╭─ PROVIDED RECORDS

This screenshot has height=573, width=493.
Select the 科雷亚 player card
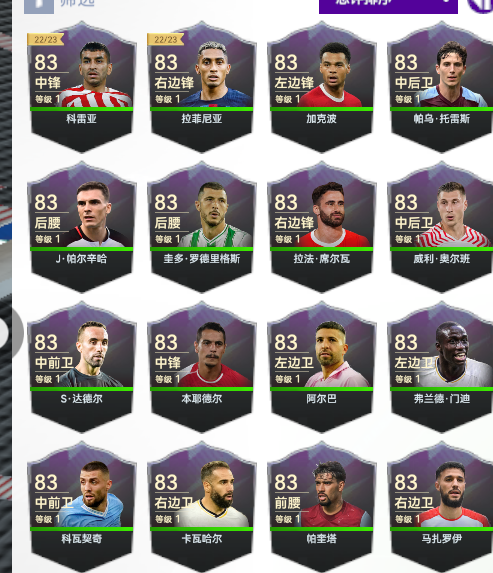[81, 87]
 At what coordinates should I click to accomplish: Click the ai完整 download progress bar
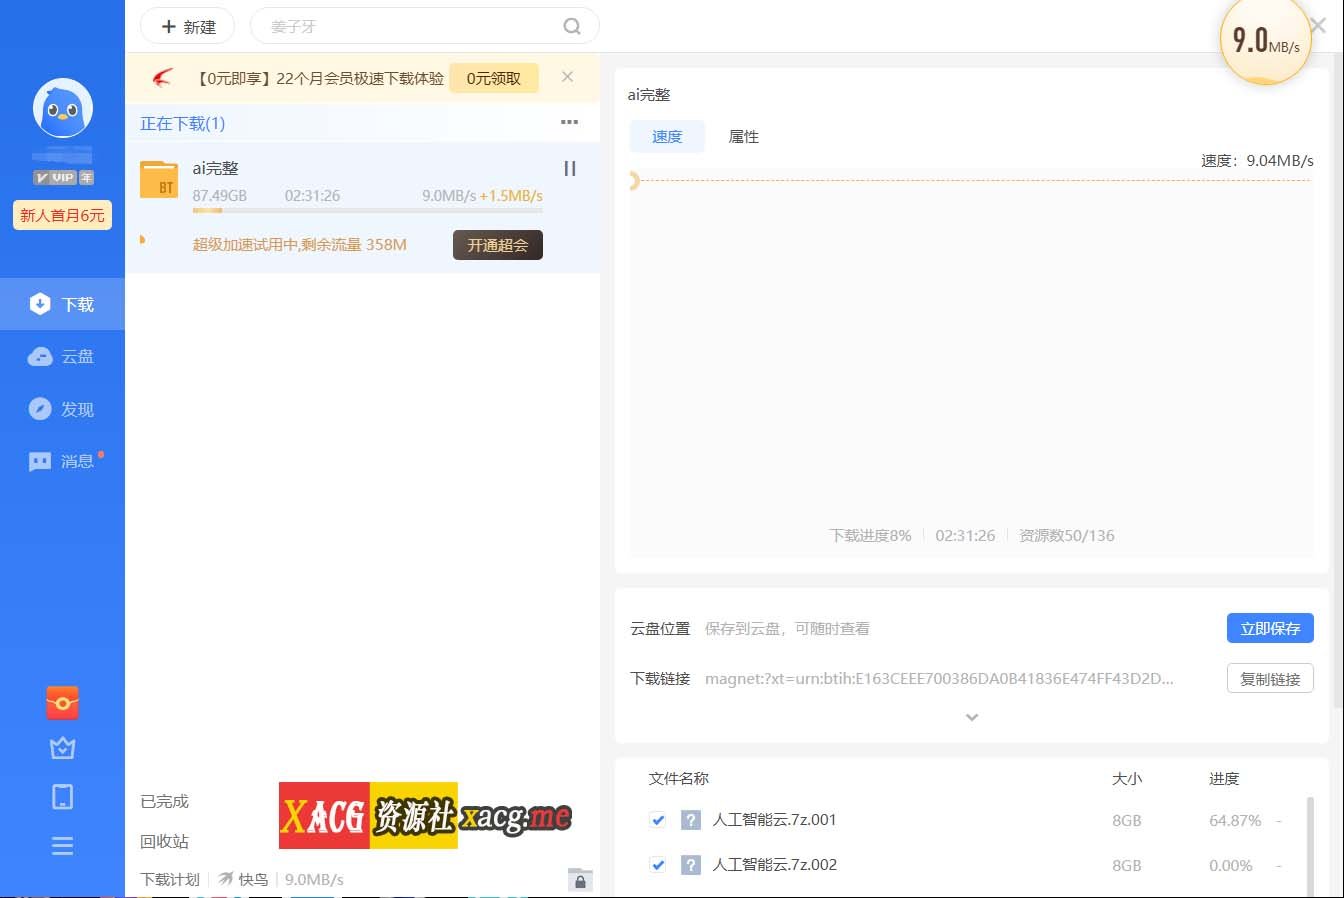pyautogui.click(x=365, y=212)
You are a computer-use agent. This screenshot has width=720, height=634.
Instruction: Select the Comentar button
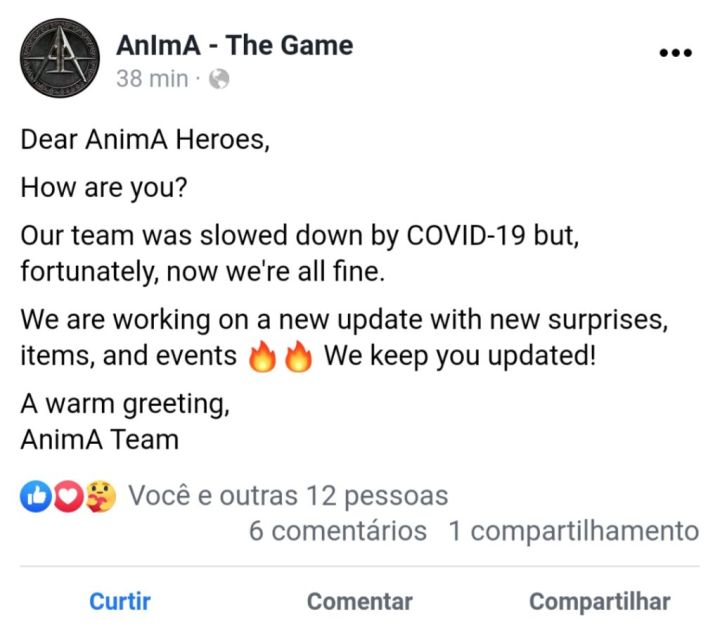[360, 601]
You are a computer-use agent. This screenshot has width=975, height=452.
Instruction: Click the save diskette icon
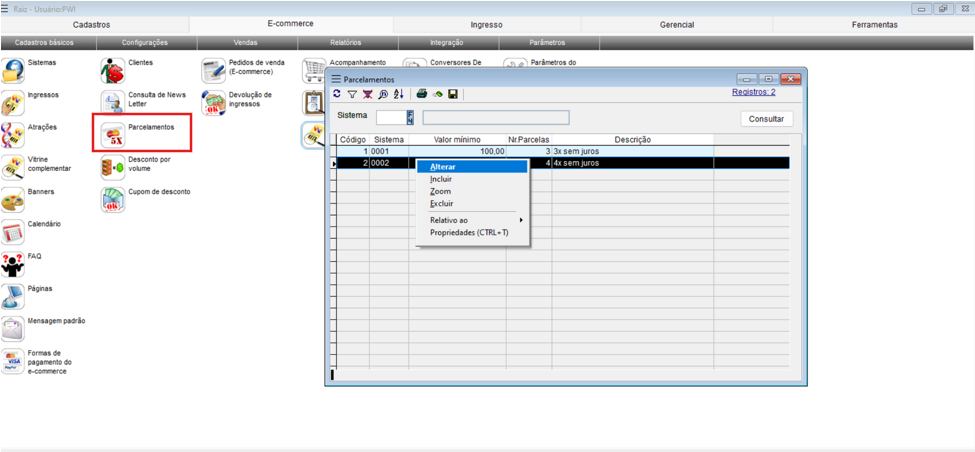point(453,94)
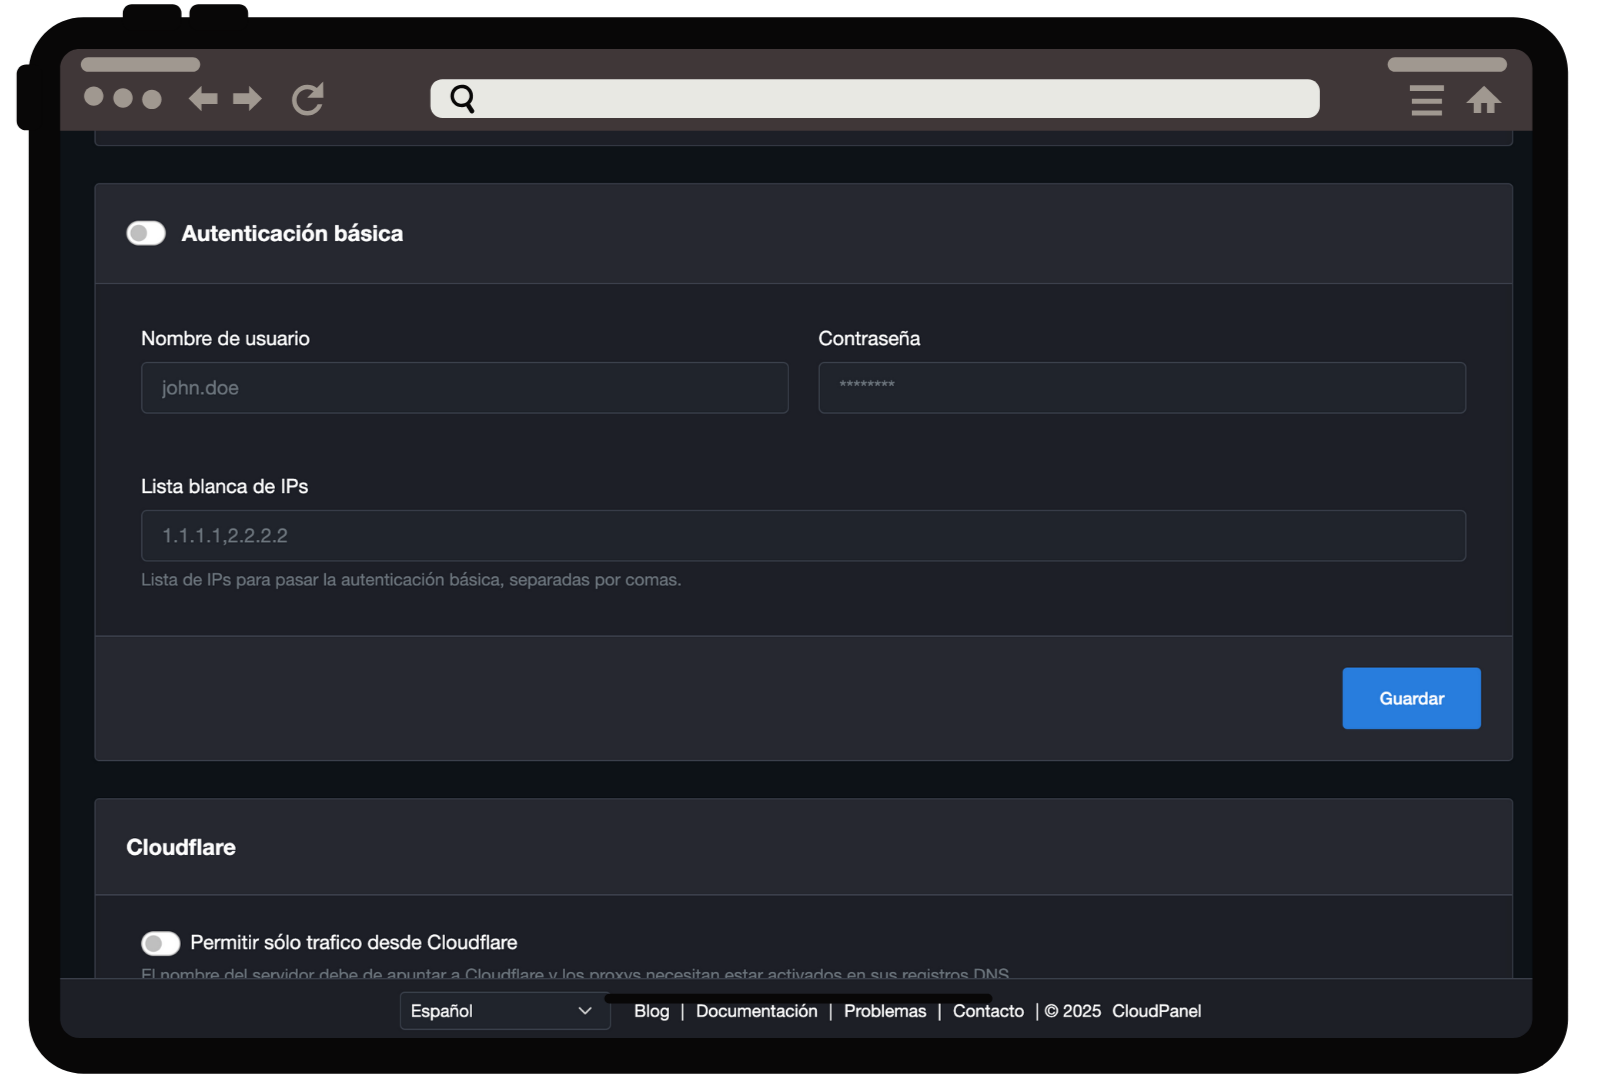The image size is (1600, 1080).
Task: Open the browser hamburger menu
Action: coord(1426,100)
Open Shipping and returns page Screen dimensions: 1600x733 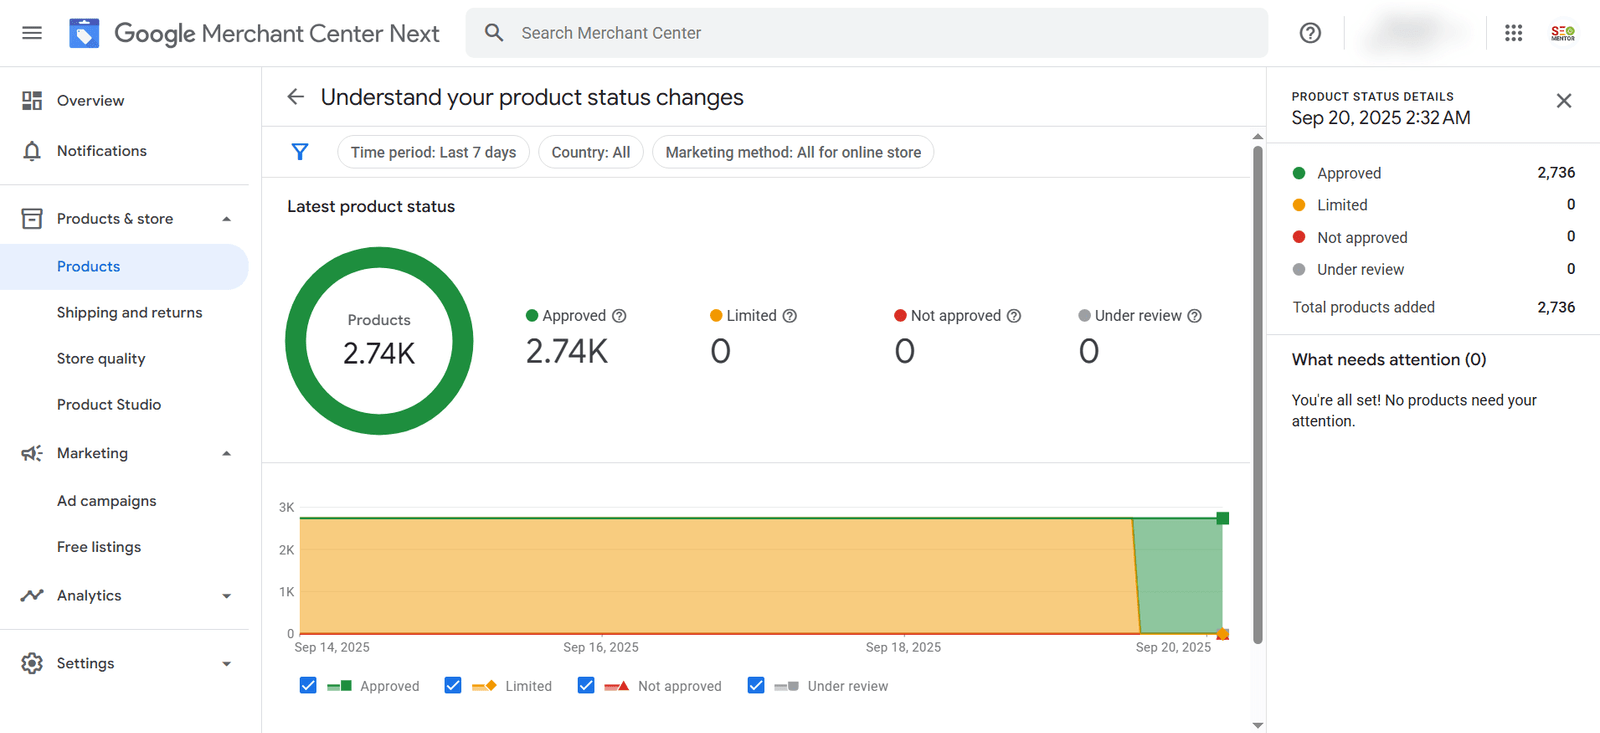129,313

╰─

AIM OF THE EXERCISE.
Search the listing above for "agent" and copy every line that has it.

RESULT OF THE EXERCISE.
You are a computer-use agent. This screenshot has width=720, height=634.
You are a computer-use agent. This screenshot has width=975, height=452.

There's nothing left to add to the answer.